Los implantes cigomáticos son una alternativa a los implantes dentales convencionales para pacientes que no tienen suficiente hueso maxilar o que lo han perdido por completo. Se colocan en el hueso cigomático o malar, que es la parte inferior del pómulo, y son más largos que los implantes dentales tradicionales, con una longitud de entre 30 y 60 milímetros.
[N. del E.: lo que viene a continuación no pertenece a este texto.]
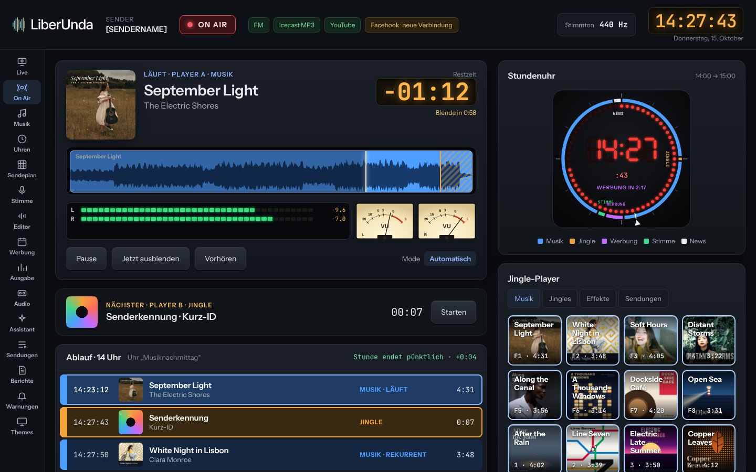The width and height of the screenshot is (756, 472).
Task: Switch to the Effekte tab
Action: pyautogui.click(x=598, y=298)
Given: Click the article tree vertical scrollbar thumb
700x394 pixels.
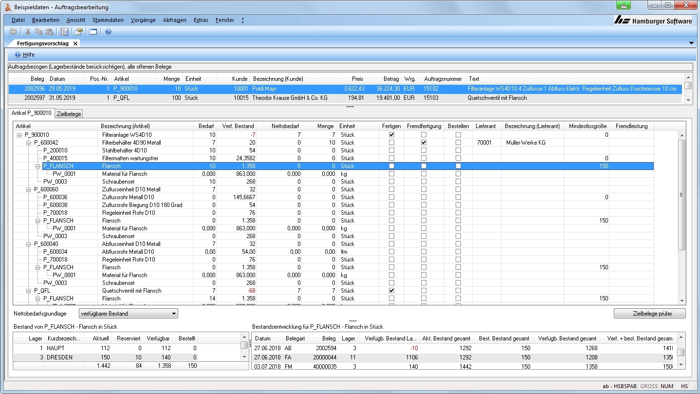Looking at the screenshot, I should (x=682, y=195).
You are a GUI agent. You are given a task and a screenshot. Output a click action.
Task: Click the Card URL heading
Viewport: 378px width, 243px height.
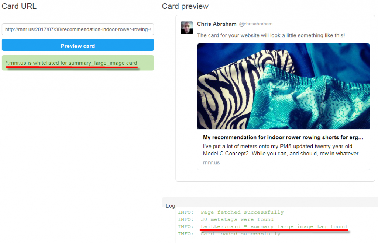pyautogui.click(x=19, y=6)
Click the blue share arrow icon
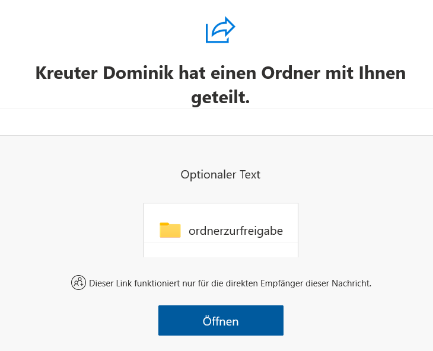The image size is (433, 351). 220,30
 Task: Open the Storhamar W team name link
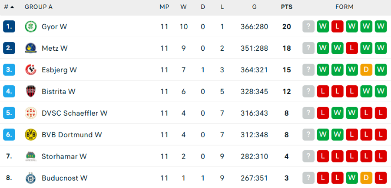point(64,156)
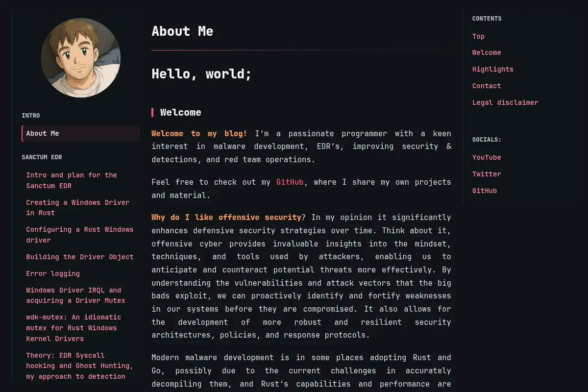Open Windows Driver IRQL and Driver Mutex post

click(76, 295)
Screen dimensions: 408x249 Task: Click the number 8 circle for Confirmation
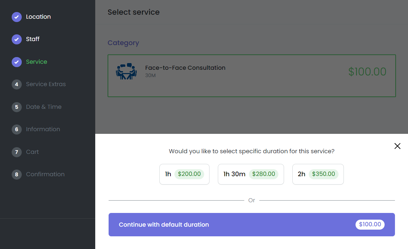(x=16, y=174)
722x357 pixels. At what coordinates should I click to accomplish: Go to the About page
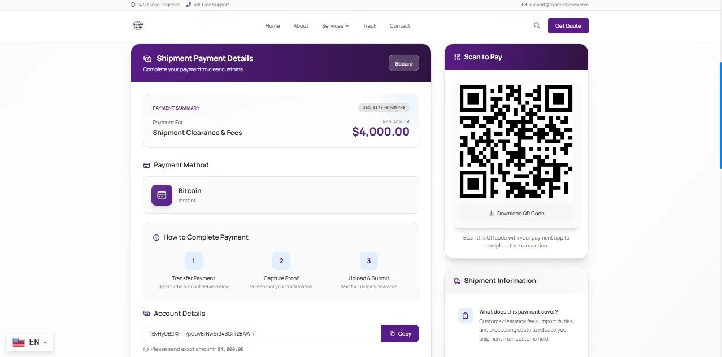click(301, 26)
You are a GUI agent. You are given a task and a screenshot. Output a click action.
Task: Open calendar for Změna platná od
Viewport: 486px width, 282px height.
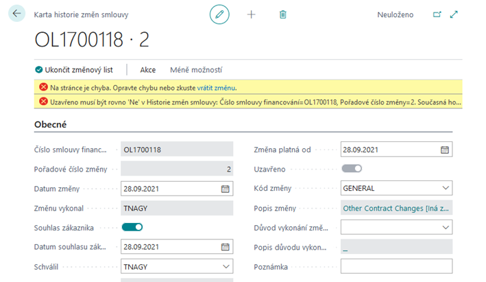444,149
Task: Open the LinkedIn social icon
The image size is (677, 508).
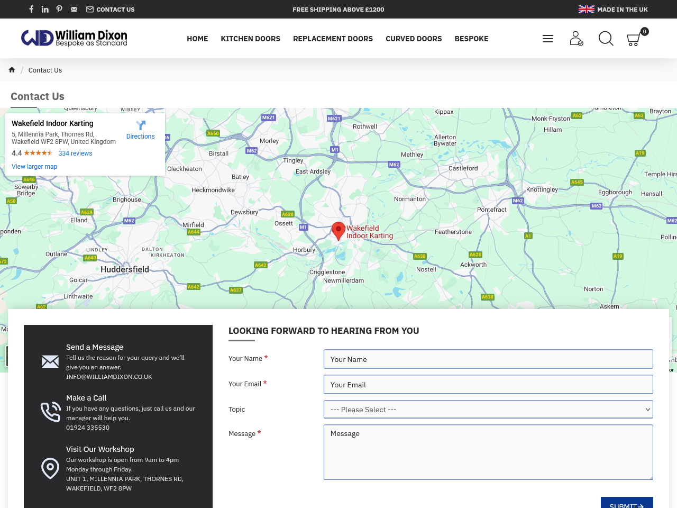Action: click(45, 9)
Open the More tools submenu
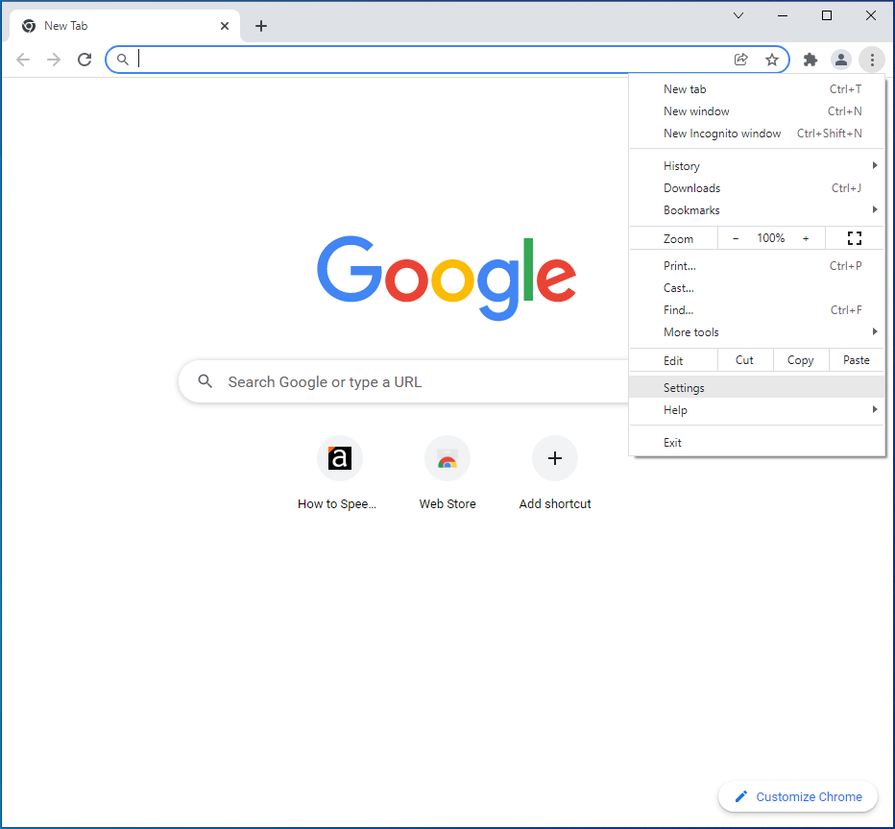Screen dimensions: 895x829 [x=690, y=331]
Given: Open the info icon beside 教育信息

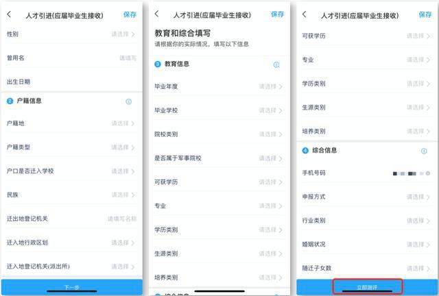Looking at the screenshot, I should tap(276, 64).
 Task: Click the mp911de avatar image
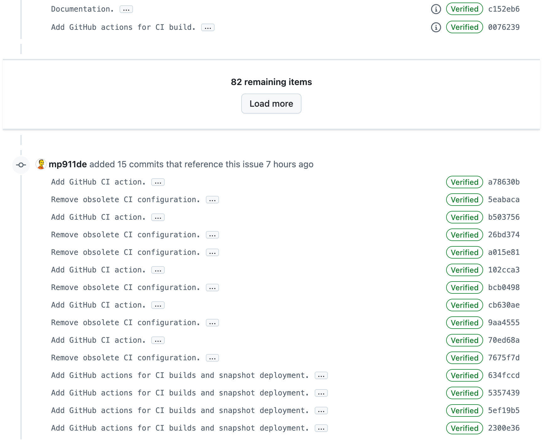(41, 164)
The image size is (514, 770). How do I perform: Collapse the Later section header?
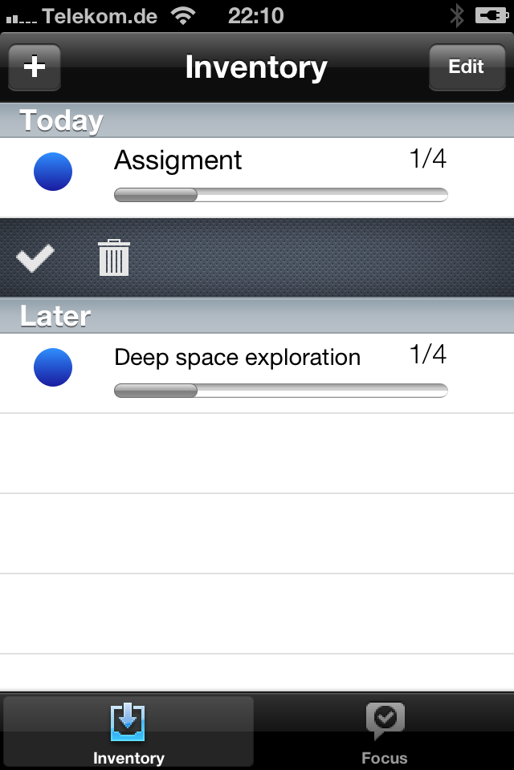[257, 316]
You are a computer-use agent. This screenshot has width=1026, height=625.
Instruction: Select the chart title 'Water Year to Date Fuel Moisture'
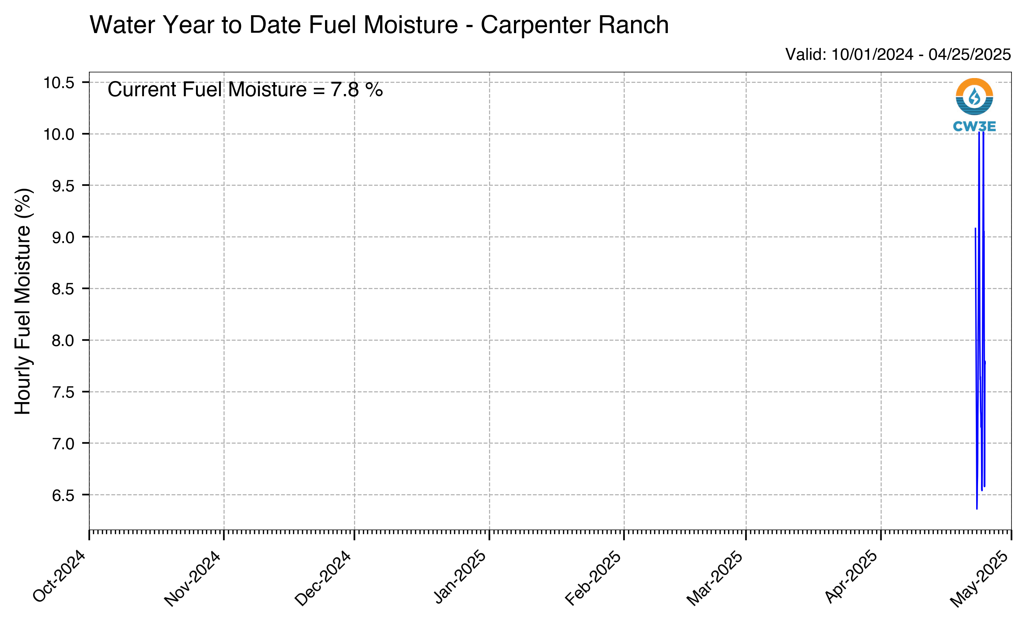274,25

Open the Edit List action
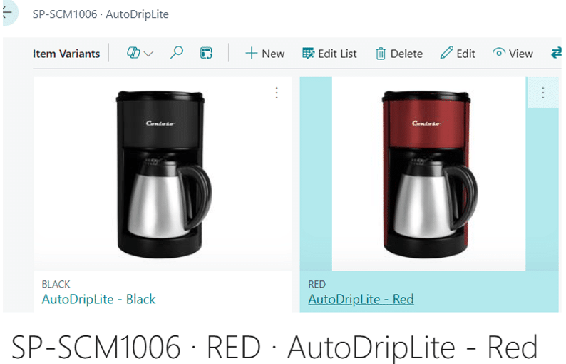pos(329,54)
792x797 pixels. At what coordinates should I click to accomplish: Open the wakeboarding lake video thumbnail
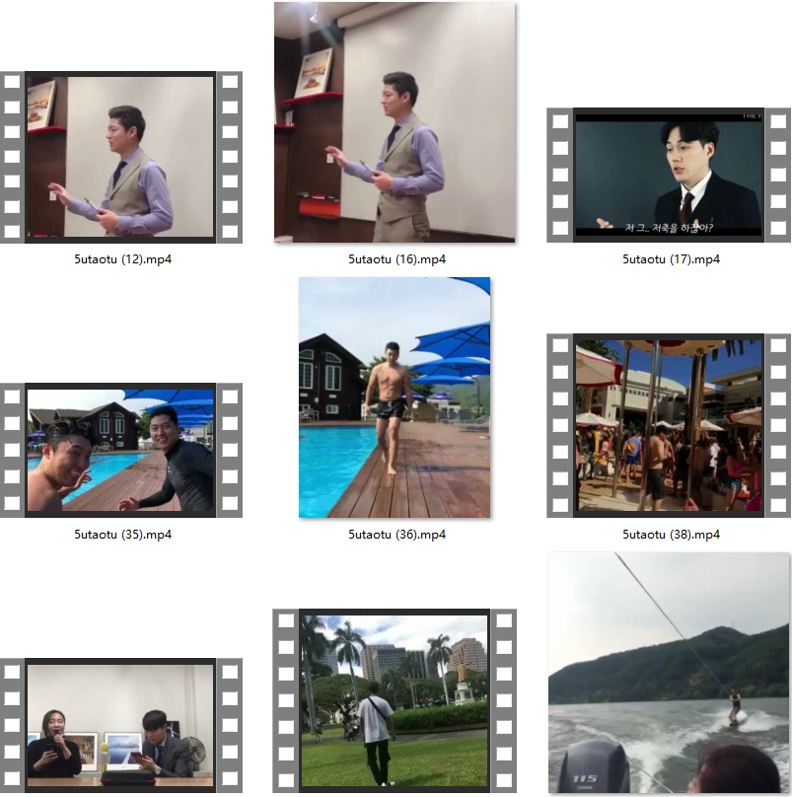point(670,673)
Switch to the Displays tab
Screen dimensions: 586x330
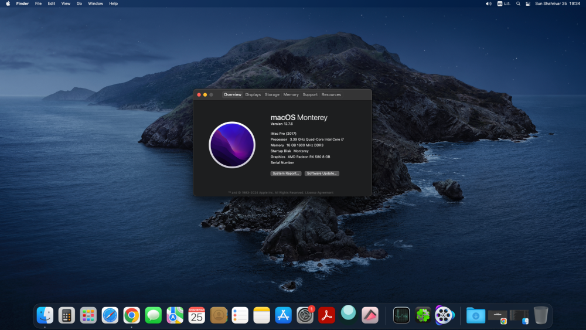(x=253, y=94)
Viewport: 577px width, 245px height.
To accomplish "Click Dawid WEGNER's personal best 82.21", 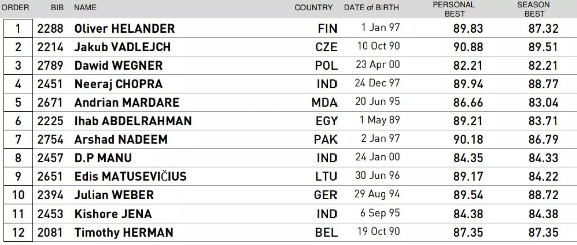I will (x=468, y=65).
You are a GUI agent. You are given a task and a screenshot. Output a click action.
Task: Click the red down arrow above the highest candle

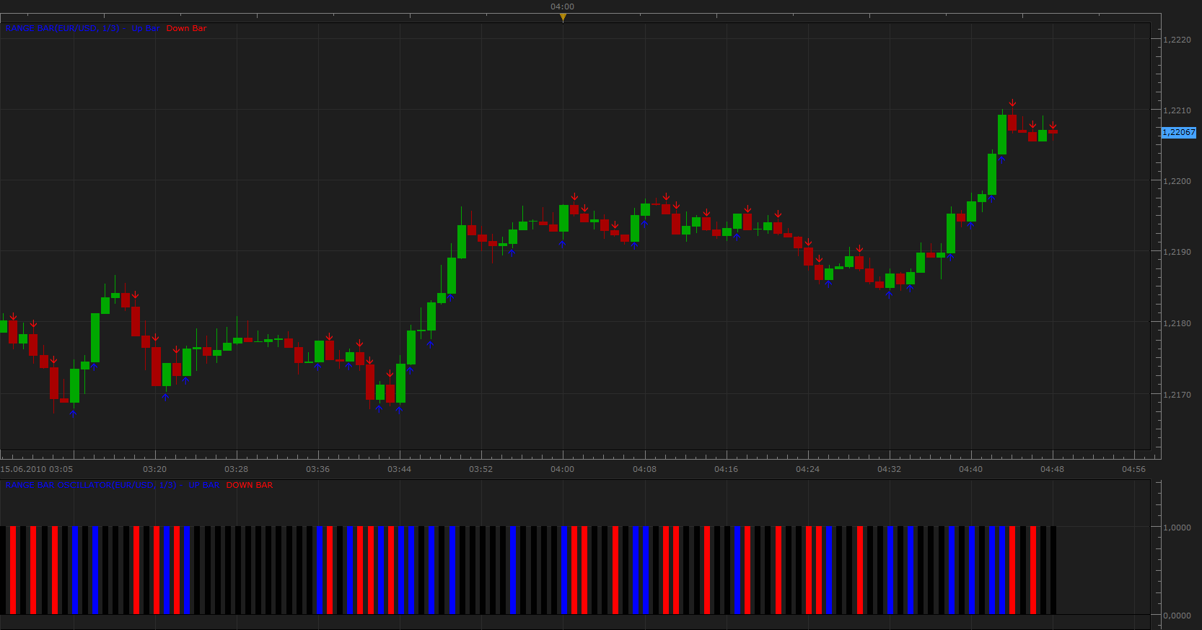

Los implantes cigomáticos son una opción para pacientes que:
- Han perdido hueso maxilar por atrofia, enfermedades periodontales, traumatismos faciales, quistes o tumores, o por usar dentaduras postizas removibles por mucho tiempo
- Tienen una pérdida de densidad del hueso maxilar o una descalcificación del tejido óseo maxilar
- Han sufrido pérdidas óseas del maxilar por traumatismos
Los implantes cigomáticos permiten:
- Reemplazar el hueso maxilar
- Suplantar la pérdida de dientes en la mandíbula
- Mejorar el aspecto de la dentadura
- Evitar la necesidad de reconstruir el hueso maxilar o realizar injertos óseos
- Montar los implantes en menos de 24 horas
- Recuperarse rápidamente
El procedimiento de colocación de implantes cigomáticos es mínimamente invasivo y no deja cicatrices externas en la cara.